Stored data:
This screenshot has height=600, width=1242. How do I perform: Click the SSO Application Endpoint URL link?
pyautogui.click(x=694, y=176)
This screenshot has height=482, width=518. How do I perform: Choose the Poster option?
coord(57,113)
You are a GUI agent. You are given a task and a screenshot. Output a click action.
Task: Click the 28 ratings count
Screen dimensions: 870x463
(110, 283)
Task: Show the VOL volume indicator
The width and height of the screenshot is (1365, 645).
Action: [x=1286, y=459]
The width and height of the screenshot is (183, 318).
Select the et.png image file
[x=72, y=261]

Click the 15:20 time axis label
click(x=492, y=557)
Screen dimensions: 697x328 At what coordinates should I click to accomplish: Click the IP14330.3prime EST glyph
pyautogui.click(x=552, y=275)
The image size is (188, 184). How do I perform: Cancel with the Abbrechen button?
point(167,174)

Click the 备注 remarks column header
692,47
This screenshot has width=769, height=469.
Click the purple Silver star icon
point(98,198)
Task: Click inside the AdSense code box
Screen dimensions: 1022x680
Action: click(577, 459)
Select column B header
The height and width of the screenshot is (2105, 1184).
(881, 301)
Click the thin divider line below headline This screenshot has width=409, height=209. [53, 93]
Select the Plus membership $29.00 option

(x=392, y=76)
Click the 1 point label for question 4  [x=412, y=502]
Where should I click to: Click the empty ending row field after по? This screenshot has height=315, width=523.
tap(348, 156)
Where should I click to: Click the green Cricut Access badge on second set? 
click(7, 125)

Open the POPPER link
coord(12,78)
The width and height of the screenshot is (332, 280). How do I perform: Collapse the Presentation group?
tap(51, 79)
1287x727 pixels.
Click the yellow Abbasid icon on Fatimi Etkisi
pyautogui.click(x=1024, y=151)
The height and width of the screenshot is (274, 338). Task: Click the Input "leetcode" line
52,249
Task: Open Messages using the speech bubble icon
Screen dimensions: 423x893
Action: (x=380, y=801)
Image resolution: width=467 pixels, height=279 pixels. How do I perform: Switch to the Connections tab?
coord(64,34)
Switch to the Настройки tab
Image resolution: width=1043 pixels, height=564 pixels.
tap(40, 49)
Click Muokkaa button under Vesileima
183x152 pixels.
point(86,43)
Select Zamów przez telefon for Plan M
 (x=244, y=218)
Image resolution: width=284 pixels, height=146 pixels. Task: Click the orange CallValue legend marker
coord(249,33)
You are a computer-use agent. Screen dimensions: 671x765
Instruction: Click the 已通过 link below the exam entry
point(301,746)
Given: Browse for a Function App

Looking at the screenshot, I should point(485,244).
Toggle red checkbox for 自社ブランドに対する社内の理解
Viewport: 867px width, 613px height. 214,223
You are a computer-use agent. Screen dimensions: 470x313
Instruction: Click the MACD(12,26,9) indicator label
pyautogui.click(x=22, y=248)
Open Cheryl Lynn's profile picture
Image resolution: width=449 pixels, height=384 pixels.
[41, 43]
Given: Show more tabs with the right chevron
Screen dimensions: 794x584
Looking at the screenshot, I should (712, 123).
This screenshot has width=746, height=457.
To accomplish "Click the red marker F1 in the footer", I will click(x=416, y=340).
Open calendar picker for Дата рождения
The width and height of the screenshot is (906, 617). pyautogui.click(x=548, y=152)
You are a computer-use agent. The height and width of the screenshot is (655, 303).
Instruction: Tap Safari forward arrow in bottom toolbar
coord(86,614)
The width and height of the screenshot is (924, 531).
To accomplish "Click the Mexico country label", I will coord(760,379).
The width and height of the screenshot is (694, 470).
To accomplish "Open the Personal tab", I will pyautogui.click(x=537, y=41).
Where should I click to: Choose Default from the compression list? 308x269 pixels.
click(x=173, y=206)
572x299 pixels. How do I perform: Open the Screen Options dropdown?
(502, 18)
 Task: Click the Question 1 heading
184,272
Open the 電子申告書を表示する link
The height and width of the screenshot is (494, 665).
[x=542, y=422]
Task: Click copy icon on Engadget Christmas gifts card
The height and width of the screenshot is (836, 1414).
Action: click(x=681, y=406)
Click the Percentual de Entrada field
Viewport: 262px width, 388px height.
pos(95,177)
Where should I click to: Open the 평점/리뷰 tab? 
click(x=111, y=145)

_Problem statement_:
Print each entry precisely. Include every line.

_Answer box_:
This screenshot has height=600, width=1242. How do I perform: Click the SSO Application Endpoint URL link?
pyautogui.click(x=694, y=176)
This screenshot has height=482, width=518. How do I perform: Choose the Poster option?
coord(57,113)
You are a GUI agent. You are given a task and a screenshot. Output a click action.
Task: Click the 28 ratings count
Screen dimensions: 870x463
(110, 283)
Task: Show the VOL volume indicator
The width and height of the screenshot is (1365, 645).
Action: [x=1286, y=459]
The width and height of the screenshot is (183, 318).
Select the et.png image file
[x=72, y=261]

Click the 15:20 time axis label
click(x=492, y=557)
Screen dimensions: 697x328 At what coordinates should I click to accomplish: Click the IP14330.3prime EST glyph
pyautogui.click(x=552, y=275)
The image size is (188, 184). How do I perform: Cancel with the Abbrechen button?
point(167,174)

Click the 备注 remarks column header
692,47
This screenshot has width=769, height=469.
Click the purple Silver star icon
point(98,198)
Task: Click inside the AdSense code box
Screen dimensions: 1022x680
Action: click(577, 459)
Select column B header
The height and width of the screenshot is (2105, 1184).
(881, 301)
Click the thin divider line below headline This screenshot has width=409, height=209. [53, 93]
Select the Plus membership $29.00 option

(x=392, y=76)
Click the 1 point label for question 4  [x=412, y=502]
Where should I click to: Click the empty ending row field after по? This screenshot has height=315, width=523.
tap(348, 156)
Where should I click to: Click the green Cricut Access badge on second set? 
click(7, 125)

Open the POPPER link
coord(12,78)
The width and height of the screenshot is (332, 280). How do I perform: Collapse the Presentation group?
tap(51, 79)
1287x727 pixels.
Click the yellow Abbasid icon on Fatimi Etkisi
pyautogui.click(x=1024, y=151)
The height and width of the screenshot is (274, 338). Task: Click the Input "leetcode" line
52,249
Task: Open Messages using the speech bubble icon
Screen dimensions: 423x893
Action: (x=380, y=801)
Image resolution: width=467 pixels, height=279 pixels. How do I perform: Switch to the Connections tab?
coord(64,34)
Switch to the Настройки tab
Image resolution: width=1043 pixels, height=564 pixels.
tap(40, 49)
Click Muokkaa button under Vesileima
183x152 pixels.
point(86,43)
Select Zamów przez telefon for Plan M
 (x=244, y=218)
Image resolution: width=284 pixels, height=146 pixels. Task: Click the orange CallValue legend marker
coord(249,33)
You are a computer-use agent. Screen dimensions: 671x765
Instruction: Click the 已通过 link below the exam entry
point(301,746)
Given: Browse for a Function App

Looking at the screenshot, I should point(485,244).
Toggle red checkbox for 自社ブランドに対する社内の理解
Viewport: 867px width, 613px height. 214,223
You are a computer-use agent. Screen dimensions: 470x313
Instruction: Click the MACD(12,26,9) indicator label
pyautogui.click(x=22, y=248)
Open Cheryl Lynn's profile picture
Image resolution: width=449 pixels, height=384 pixels.
[41, 43]
Given: Show more tabs with the right chevron
Screen dimensions: 794x584
Looking at the screenshot, I should (712, 123).
This screenshot has width=746, height=457.
To accomplish "Click the red marker F1 in the footer", I will click(x=416, y=340).
Open calendar picker for Дата рождения
The width and height of the screenshot is (906, 617). pyautogui.click(x=548, y=152)
You are a computer-use agent. The height and width of the screenshot is (655, 303).
Instruction: Tap Safari forward arrow in bottom toolbar
coord(86,614)
The width and height of the screenshot is (924, 531).
To accomplish "Click the Mexico country label", I will coord(760,379).
The width and height of the screenshot is (694, 470).
To accomplish "Open the Personal tab", I will pyautogui.click(x=537, y=41).
Where should I click to: Choose Default from the compression list? 308x269 pixels.
click(x=173, y=206)
572x299 pixels. How do I perform: Open the Screen Options dropdown?
(502, 18)
 Task: Click the Question 1 heading
184,272
Open the 電子申告書を表示する link
The height and width of the screenshot is (494, 665).
[x=542, y=422]
Task: Click copy icon on Engadget Christmas gifts card
The height and width of the screenshot is (836, 1414).
Action: click(x=681, y=406)
Click the Percentual de Entrada field
Viewport: 262px width, 388px height.
pos(95,177)
Where should I click to: Open the 평점/리뷰 tab? 
click(x=111, y=145)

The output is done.